D'APRÈS LE TEXTE >>
a) Répondez aux questions suivantes à l'aide de l'extrait sur la création d'AC Immune.
(i) En quelle année la création d'AC Immune a-t-elle été décidée ?
(ii) Où AC Immune a-t-elle installé son quartier général ?
(iii) Hormis un cadre juridique, de quoi les libertés économiques sont-elles aussi une question ?
b) Reproduisez sans rien changer le passage de l'extrait sur la création d'AC Immune qui va de « Les libertés économiques » jusqu'à « loin, n’est-ce pas? ».

TEXTE DE LECTURE >>

▼▼▼

Et l’Allemagne, pays de votre naissance?
Lorsque nous avons décidé de créer AC Immune en 2003, plusieurs villes étaient en lice: Bonn (bien positionnée dans les neurosciences), Boston (déjà en pointe), Strasbourg (ville d’un des cofondateurs d’AC Immune, Jean-Marie Lehn, prix Nobel de chimie en 1987) et Lausanne (où j’encadrais des doctorants). Très liée à Patrick Aebischer, le président de l’Ecole polytechnique fédérale de Lausanne (EPFL) – nous avions commencé en même temps – j’ai décidé qu’AC Immune aurait son quartier général à l’Innovation Park de l’EPFL. Autant la Suisse est flexible en termes de contrats de travail, autant l’Allemagne fait preuve d’une grande rigidité en la matière. Les Allemands sont très orientés ingénierie, mais très peu orientés entrepreneuriat et malheureusement, encore aujourd’hui, il n’y a qu’un nombre limité de biotech allemandes ayant un impact important dans le secteur.
Les libertés économiques ne se limitent pas à un cadre juridique. C’est aussi une question d’argent. Sans capital, on ne peut pas aller très loin, n’est-ce pas?

▲▲▲

DONNÉES BRUTES >>
▼▼▼

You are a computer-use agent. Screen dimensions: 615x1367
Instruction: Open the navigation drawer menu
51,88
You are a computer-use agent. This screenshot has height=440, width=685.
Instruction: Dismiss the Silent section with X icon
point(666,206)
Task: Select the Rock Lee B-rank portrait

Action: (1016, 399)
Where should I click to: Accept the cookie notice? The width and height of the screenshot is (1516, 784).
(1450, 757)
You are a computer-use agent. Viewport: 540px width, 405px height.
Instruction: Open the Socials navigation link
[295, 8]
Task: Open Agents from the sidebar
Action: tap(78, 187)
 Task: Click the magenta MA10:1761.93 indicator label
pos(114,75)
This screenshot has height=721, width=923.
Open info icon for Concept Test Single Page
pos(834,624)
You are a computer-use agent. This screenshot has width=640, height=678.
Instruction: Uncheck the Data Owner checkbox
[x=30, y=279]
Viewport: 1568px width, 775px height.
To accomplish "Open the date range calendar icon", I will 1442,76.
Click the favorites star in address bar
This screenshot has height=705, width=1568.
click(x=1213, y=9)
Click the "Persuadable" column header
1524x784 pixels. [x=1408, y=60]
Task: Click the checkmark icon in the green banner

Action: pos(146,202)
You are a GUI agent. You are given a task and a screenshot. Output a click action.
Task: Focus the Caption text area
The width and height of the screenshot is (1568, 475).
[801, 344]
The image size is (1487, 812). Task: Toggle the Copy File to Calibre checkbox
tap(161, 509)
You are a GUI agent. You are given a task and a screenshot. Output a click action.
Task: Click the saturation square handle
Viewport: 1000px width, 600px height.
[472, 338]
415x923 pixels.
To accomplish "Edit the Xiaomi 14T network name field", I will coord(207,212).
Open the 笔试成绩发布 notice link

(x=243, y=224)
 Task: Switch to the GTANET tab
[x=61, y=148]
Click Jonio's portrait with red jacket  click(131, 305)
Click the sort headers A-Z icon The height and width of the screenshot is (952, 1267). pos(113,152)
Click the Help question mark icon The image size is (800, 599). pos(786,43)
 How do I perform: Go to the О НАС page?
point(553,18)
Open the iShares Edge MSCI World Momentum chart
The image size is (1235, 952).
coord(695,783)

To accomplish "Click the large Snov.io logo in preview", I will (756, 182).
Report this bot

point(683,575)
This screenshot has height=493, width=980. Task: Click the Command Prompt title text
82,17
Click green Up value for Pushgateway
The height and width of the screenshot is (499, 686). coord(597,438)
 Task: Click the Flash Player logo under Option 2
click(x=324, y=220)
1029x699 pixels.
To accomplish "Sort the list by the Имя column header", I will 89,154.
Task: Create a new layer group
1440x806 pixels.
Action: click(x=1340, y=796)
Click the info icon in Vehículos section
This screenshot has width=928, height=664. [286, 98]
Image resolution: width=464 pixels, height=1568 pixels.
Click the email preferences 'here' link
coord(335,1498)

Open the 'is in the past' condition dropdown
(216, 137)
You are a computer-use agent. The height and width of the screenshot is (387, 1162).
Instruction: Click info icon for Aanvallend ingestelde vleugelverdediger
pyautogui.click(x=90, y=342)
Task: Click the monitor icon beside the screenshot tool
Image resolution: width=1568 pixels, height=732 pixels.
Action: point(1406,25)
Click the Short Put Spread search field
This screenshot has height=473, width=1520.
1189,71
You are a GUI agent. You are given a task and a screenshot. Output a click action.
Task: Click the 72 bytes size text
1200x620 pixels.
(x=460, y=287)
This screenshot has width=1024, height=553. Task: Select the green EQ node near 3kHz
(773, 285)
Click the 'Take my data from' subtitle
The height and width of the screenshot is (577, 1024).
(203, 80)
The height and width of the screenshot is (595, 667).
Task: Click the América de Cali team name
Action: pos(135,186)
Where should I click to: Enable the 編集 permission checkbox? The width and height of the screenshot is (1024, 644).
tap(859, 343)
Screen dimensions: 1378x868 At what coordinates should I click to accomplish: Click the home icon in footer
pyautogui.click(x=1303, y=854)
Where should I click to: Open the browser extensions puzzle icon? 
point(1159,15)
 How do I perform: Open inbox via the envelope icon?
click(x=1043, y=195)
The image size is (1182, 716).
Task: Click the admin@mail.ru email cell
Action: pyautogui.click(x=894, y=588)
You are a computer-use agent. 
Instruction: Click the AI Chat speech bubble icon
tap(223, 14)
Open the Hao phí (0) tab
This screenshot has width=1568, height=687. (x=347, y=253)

▲▲▲

RÉPONSES CI-DESSOUS >>
a)
(i) En 2003.
(ii) À l'Innovation Park de l'EPFL.
(iii) D'argent.

b)
Les libertés économiques ne se limitent pas à un cadre juridique. C’est aussi une question d’argent. Sans capital, on ne peut pas aller très loin, n’est-ce pas?